In his 1944 book Rockets: The Future of Travel beyond the Stratosphere (the book that would evolve through several editions into Rockets, Missiles, and Outer Space), Willy Ley tells a story:
Another such isolated instance of the application of rocket power is a story which may be legendary or it may be true-- there is no way of telling. It centers around the otherwise completely unknown person of a Chinese official whose name is given as Wan-Hoo.
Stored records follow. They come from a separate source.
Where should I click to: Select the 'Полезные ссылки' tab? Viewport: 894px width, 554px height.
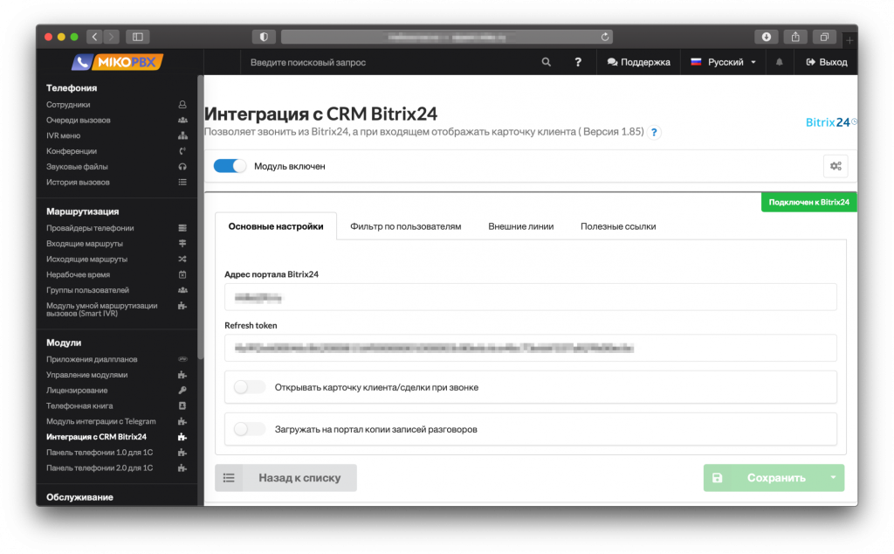pyautogui.click(x=618, y=226)
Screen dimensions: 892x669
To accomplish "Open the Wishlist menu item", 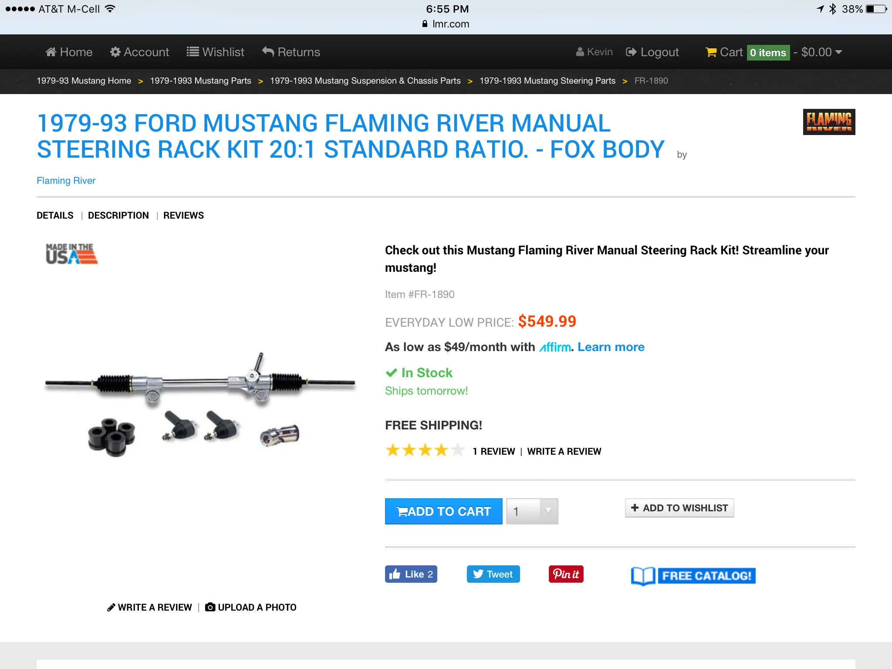I will [x=216, y=52].
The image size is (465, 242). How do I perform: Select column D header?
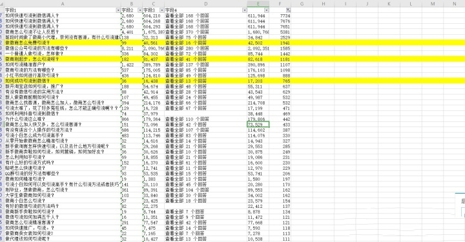click(x=206, y=4)
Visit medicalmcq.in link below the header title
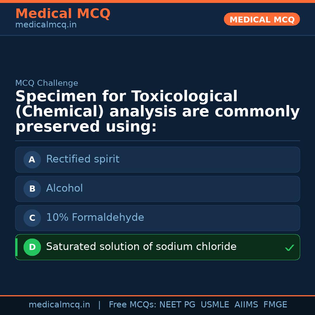The image size is (315, 315). click(x=46, y=25)
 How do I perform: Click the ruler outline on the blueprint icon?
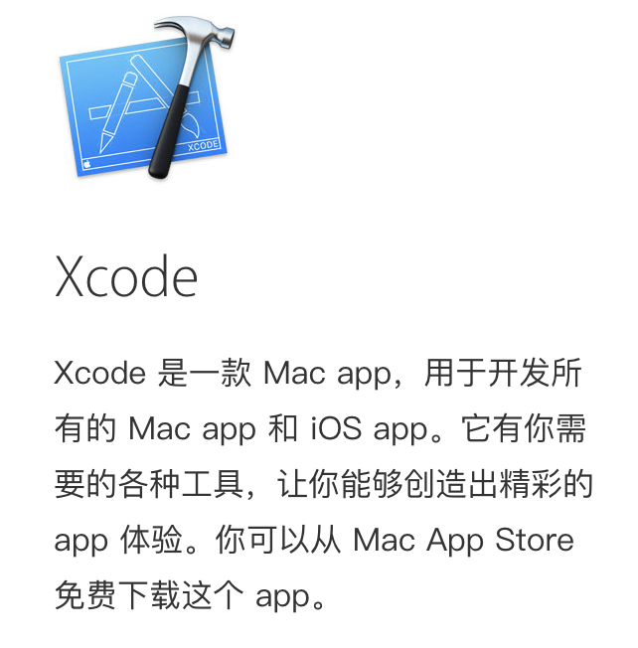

This Wan-Hoo, the story goes, committed a rather spectacular suicide in or around ad 1500 by inventing and testing a rocket airplane. He took two large kites and connected them with a framework in the center of which a saddle was fastened. Forty-seven large powder rockets had been attached beneath the kites in strategic places and forty-seven coolies stood ready with flaming torches to ignite these rockets at a prearranged signal. When everything seemed ready, , the learned and daring Wan-Hoo seated himself in the saddle and finally signaled to the waiting coolies. They rushed at the machine, each one applying his torch to the rocket he was to ignite, and Wan-Hoo and his machine disappeared in a noisy cloud of black smoke.
source for the above quote Not a scholarly page but it provides the quote from the 1944 version that was modified slightly in the 1945 version of Willy Ley's book. I prefer this version.
Wan Hoo did eventually make it to the moon when a crater on the far side of the moon was named after him.
There's an amazing portion of Lucian's "True History" wherein the narrator's fleet gets swept up into the stratosphere:
About noon, when the island was no longer in sight, a whirlwind suddenly arose, spun the boat about, raised her into the air about three hundred furlongs and did not let her down into the sea again; but while she was hung up aloft a wind struck her sails and drove her ahead with bellying canvas. For seven days and seven nights we sailed the air, and on the eighth day we saw a great country in it, resembling an island, bright and round and shining with a great light.
That island being, of course, the moon, which is inhabited by a variety of colorful beasts. Highly recommend reading the story - it is one of the first examples of science fiction.